Write out only the opening lines of the entries, through the line with "Python's cousin (39, 1668)".

[TASK INPUTS Boundary: Start]

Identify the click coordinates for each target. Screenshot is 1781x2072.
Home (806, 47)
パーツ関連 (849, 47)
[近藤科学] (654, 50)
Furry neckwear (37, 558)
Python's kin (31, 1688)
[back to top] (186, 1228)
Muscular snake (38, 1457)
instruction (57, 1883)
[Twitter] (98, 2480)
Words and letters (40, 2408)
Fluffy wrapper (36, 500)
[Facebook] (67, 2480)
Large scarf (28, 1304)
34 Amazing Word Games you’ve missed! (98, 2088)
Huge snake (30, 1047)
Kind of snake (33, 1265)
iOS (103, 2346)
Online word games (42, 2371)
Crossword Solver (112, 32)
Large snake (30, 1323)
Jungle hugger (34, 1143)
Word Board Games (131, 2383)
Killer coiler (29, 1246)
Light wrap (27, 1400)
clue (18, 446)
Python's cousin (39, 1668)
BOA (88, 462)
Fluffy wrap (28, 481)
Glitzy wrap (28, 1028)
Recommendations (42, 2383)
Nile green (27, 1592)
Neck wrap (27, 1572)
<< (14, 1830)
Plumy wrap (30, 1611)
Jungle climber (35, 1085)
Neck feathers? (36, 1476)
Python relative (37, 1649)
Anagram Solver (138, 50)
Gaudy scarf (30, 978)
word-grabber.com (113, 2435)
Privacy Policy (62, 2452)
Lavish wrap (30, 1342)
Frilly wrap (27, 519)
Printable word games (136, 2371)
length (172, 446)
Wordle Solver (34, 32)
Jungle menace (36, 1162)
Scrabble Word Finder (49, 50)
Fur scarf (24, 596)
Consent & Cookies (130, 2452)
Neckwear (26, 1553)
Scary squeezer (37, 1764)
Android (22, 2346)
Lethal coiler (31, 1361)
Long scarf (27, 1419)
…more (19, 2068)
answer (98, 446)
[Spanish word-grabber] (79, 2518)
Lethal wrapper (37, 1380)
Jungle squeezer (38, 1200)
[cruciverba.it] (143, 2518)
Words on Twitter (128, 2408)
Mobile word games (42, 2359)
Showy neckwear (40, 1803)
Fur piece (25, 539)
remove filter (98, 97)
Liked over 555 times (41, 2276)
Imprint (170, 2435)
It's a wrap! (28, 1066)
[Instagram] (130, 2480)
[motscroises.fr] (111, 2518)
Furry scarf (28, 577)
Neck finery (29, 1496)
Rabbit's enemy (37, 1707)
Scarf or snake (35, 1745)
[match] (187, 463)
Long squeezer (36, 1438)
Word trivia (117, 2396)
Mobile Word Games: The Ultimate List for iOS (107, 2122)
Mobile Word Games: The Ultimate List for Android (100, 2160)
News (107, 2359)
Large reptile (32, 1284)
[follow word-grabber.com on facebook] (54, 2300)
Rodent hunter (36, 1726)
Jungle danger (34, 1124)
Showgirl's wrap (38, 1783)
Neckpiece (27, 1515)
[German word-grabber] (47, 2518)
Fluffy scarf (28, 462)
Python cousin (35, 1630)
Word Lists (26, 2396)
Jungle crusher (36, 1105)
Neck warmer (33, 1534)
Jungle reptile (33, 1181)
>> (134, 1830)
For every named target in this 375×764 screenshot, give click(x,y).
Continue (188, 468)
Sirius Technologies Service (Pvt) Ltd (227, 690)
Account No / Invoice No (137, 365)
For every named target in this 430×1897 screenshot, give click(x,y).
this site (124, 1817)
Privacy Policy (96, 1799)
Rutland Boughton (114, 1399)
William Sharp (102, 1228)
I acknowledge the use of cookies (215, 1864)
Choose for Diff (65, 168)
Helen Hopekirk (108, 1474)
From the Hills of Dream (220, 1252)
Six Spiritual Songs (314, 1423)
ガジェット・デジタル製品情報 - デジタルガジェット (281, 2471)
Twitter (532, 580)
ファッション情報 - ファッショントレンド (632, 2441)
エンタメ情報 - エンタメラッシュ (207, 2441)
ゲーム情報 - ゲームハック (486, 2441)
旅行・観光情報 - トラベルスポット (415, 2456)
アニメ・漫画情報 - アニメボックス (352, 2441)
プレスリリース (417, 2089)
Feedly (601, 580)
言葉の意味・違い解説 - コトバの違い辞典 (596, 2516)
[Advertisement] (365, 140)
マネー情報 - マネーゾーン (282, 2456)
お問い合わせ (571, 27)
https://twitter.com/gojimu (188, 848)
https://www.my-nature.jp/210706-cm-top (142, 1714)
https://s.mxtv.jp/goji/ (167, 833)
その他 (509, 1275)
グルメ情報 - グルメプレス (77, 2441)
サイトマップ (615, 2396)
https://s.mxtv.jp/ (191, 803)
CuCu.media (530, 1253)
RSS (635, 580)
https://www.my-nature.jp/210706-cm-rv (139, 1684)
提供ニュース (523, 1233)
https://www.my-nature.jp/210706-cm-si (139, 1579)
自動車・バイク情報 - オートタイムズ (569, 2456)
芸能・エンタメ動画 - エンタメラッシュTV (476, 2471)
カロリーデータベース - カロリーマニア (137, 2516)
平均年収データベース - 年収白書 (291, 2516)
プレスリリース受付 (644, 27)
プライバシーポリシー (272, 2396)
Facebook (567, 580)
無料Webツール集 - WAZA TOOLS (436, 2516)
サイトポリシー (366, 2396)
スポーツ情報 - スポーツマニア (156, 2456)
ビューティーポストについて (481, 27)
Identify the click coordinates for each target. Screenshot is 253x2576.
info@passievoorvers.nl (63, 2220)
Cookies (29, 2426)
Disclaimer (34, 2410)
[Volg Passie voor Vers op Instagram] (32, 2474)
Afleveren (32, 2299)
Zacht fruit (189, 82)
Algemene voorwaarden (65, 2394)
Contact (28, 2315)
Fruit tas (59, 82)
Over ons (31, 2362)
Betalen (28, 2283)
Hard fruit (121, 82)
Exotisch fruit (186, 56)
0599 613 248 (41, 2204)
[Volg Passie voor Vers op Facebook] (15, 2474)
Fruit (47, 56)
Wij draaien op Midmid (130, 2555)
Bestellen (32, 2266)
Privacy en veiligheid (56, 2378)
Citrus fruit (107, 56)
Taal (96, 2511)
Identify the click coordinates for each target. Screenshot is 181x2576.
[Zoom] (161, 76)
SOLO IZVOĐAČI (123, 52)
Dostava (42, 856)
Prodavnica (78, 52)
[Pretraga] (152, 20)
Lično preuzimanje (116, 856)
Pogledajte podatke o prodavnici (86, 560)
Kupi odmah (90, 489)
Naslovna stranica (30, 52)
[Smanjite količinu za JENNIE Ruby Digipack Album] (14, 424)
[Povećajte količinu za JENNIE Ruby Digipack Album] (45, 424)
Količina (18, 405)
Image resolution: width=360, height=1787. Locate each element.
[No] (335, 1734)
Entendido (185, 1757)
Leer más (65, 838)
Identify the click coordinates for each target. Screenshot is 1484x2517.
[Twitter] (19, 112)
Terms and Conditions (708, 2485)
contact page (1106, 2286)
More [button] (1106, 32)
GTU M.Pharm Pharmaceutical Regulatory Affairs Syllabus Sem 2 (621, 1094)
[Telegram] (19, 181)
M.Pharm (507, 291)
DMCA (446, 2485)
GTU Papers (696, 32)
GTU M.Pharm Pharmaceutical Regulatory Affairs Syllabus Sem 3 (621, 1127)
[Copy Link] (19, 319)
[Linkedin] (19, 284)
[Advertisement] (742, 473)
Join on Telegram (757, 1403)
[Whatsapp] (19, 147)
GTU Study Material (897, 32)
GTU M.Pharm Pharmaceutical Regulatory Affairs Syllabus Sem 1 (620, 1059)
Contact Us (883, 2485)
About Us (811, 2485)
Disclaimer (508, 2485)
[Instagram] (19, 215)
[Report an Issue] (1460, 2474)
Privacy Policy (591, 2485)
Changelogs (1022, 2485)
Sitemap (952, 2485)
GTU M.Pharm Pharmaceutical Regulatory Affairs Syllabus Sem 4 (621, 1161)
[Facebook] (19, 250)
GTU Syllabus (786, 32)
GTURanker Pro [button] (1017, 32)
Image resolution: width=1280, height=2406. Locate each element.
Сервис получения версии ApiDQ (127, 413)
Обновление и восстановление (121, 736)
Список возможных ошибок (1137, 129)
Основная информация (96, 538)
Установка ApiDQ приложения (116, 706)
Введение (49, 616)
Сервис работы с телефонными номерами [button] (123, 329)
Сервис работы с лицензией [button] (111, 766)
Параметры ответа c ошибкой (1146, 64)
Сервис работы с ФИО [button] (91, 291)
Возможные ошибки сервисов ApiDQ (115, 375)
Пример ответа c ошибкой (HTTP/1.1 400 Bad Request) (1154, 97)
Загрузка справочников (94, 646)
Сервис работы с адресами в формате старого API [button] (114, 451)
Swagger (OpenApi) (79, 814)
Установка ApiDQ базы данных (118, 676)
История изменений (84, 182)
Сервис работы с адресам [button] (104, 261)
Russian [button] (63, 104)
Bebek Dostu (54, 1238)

[TASK INPUTS Boundary: End]

**EXPECTED OUTPUT**
Identify the click coordinates for each target. Screenshot is 1781x2072.
Home (806, 47)
パーツ関連 (849, 47)
[近藤科学] (654, 50)
Furry neckwear (37, 558)
Python's kin (31, 1688)
[back to top] (186, 1228)
Muscular snake (38, 1457)
instruction (57, 1883)
[Twitter] (98, 2480)
Words and letters (40, 2408)
Fluffy wrapper (36, 500)
[Facebook] (67, 2480)
Large scarf (28, 1304)
34 Amazing Word Games you’ve missed! (98, 2088)
Huge snake (30, 1047)
Kind of snake (33, 1265)
iOS (103, 2346)
Online word games (42, 2371)
Crossword Solver (112, 32)
Large snake (30, 1323)
Jungle hugger (34, 1143)
Word Board Games (131, 2383)
Killer coiler (29, 1246)
Light wrap (27, 1400)
clue (18, 446)
Python's cousin (39, 1668)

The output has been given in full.